- [Given problem] Render every line of the items below as a numbered list, dropping the blank lines.
___ Data for the task ___
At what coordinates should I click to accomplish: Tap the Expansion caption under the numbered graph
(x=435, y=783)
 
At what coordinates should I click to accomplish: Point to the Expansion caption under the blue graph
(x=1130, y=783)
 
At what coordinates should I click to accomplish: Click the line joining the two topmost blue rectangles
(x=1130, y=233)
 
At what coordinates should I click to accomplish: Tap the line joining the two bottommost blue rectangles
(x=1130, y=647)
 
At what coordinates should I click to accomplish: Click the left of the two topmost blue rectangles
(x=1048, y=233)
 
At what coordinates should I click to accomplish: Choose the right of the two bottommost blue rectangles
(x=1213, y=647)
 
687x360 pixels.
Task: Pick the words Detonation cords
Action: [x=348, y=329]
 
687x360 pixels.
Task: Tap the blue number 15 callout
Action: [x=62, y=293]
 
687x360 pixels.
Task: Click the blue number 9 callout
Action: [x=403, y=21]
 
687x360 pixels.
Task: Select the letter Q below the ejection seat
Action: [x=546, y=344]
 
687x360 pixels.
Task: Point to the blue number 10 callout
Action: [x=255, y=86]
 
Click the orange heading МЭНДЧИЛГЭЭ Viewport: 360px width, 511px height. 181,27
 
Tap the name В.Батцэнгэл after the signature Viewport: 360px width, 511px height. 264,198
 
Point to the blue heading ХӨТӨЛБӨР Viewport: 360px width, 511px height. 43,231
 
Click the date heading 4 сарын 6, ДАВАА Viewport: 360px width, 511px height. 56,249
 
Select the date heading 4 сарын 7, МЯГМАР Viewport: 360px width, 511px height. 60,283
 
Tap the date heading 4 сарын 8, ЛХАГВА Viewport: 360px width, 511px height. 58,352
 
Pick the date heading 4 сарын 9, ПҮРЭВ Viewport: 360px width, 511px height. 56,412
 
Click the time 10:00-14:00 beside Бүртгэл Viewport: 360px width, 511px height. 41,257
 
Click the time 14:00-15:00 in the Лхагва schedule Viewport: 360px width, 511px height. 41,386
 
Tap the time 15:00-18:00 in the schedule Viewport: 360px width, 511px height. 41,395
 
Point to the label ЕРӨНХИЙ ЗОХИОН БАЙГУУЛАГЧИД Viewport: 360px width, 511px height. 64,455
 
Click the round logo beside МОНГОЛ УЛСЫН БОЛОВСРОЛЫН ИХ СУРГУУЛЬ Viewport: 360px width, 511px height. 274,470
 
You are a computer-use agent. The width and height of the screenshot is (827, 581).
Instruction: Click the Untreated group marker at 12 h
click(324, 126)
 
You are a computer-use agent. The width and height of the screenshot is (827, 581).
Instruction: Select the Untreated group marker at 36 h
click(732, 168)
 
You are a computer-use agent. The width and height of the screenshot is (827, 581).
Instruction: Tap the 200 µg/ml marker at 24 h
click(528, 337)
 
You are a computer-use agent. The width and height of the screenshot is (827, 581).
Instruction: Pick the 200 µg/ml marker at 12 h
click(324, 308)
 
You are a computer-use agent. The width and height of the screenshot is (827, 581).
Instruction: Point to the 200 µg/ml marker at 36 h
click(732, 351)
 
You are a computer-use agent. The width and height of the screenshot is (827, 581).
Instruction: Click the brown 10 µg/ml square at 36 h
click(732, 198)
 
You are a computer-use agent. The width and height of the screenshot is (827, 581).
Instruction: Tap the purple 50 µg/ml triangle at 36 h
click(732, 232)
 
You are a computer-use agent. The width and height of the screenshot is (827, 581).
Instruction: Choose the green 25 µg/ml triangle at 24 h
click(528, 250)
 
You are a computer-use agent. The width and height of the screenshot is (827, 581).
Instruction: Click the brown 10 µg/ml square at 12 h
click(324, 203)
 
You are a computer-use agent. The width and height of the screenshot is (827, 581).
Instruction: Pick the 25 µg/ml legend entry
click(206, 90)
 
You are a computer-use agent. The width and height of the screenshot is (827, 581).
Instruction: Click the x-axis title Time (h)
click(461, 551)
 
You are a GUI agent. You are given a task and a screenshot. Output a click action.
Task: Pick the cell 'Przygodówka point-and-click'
___
- [Correct output]
1. At what coordinates should I click to accomplish: Tap the Expansion caption under the numbered graph
2. (x=435, y=783)
3. At what coordinates should I click to accomplish: Point to the Expansion caption under the blue graph
4. (x=1130, y=783)
5. At what coordinates should I click to accomplish: Click the line joining the two topmost blue rectangles
6. (x=1130, y=233)
7. At what coordinates should I click to accomplish: Tap the line joining the two bottommost blue rectangles
8. (x=1130, y=647)
9. At what coordinates should I click to accomplish: Click the left of the two topmost blue rectangles
10. (x=1048, y=233)
11. At what coordinates should I click to accomplish: Choose the right of the two bottommost blue rectangles
12. (x=1213, y=647)
13. 687x360 pixels.
14. Task: Pick the words Detonation cords
15. Action: [x=348, y=329]
16. 687x360 pixels.
17. Task: Tap the blue number 15 callout
18. Action: [x=62, y=293]
19. 687x360 pixels.
20. Task: Click the blue number 9 callout
21. Action: [x=403, y=21]
22. 687x360 pixels.
23. Task: Select the letter Q below the ejection seat
24. Action: [x=546, y=344]
25. 687x360 pixels.
26. Task: Point to the blue number 10 callout
27. Action: [x=255, y=86]
28. Click the orange heading МЭНДЧИЛГЭЭ Viewport: 360px width, 511px height. 181,27
29. Tap the name В.Батцэнгэл after the signature Viewport: 360px width, 511px height. 264,198
30. Point to the blue heading ХӨТӨЛБӨР Viewport: 360px width, 511px height. 43,231
31. Click the date heading 4 сарын 6, ДАВАА Viewport: 360px width, 511px height. 56,249
32. Select the date heading 4 сарын 7, МЯГМАР Viewport: 360px width, 511px height. 60,283
33. Tap the date heading 4 сарын 8, ЛХАГВА Viewport: 360px width, 511px height. 58,352
34. Pick the date heading 4 сарын 9, ПҮРЭВ Viewport: 360px width, 511px height. 56,412
35. Click the time 10:00-14:00 beside Бүртгэл Viewport: 360px width, 511px height. 41,257
36. Click the time 14:00-15:00 in the Лхагва schedule Viewport: 360px width, 511px height. 41,386
37. Tap the time 15:00-18:00 in the schedule Viewport: 360px width, 511px height. 41,395
38. Point to the label ЕРӨНХИЙ ЗОХИОН БАЙГУУЛАГЧИД Viewport: 360px width, 511px height. 64,455
39. Click the round logo beside МОНГОЛ УЛСЫН БОЛОВСРОЛЫН ИХ СУРГУУЛЬ Viewport: 360px width, 511px height. 274,470
40. You are a computer-use agent. The width and height of the screenshot is (827, 581).
41. Instruction: Click the Untreated group marker at 12 h
42. click(324, 126)
43. You are a computer-use agent. The width and height of the screenshot is (827, 581).
44. Instruction: Select the Untreated group marker at 36 h
45. click(732, 168)
46. You are a computer-use agent. The width and height of the screenshot is (827, 581).
47. Instruction: Tap the 200 µg/ml marker at 24 h
48. click(528, 337)
49. You are a computer-use agent. The width and height of the screenshot is (827, 581).
50. Instruction: Pick the 200 µg/ml marker at 12 h
51. click(324, 308)
52. You are a computer-use agent. The width and height of the screenshot is (827, 581).
53. Instruction: Point to the 200 µg/ml marker at 36 h
54. click(732, 351)
55. You are a computer-use agent. The width and height of the screenshot is (827, 581).
56. Instruction: Click the brown 10 µg/ml square at 36 h
57. click(732, 198)
58. You are a computer-use agent. The width and height of the screenshot is (827, 581).
59. Instruction: Tap the purple 50 µg/ml triangle at 36 h
60. click(732, 232)
61. You are a computer-use agent. The width and height of the screenshot is (827, 581).
62. Instruction: Choose the green 25 µg/ml triangle at 24 h
63. click(528, 250)
64. You are a computer-use agent. The width and height of the screenshot is (827, 581).
65. Instruction: Click the brown 10 µg/ml square at 12 h
66. click(324, 203)
67. You are a computer-use agent. The width and height of the screenshot is (827, 581).
68. Instruction: Pick the 25 µg/ml legend entry
69. click(206, 90)
70. You are a computer-use agent. The width and height of the screenshot is (827, 581).
71. Instruction: Click the x-axis title Time (h)
72. click(461, 551)
73. You are a GUI agent. You are given a task and a screenshot. Output a click action.
74. Task: Pick the cell 'Przygodówka point-and-click'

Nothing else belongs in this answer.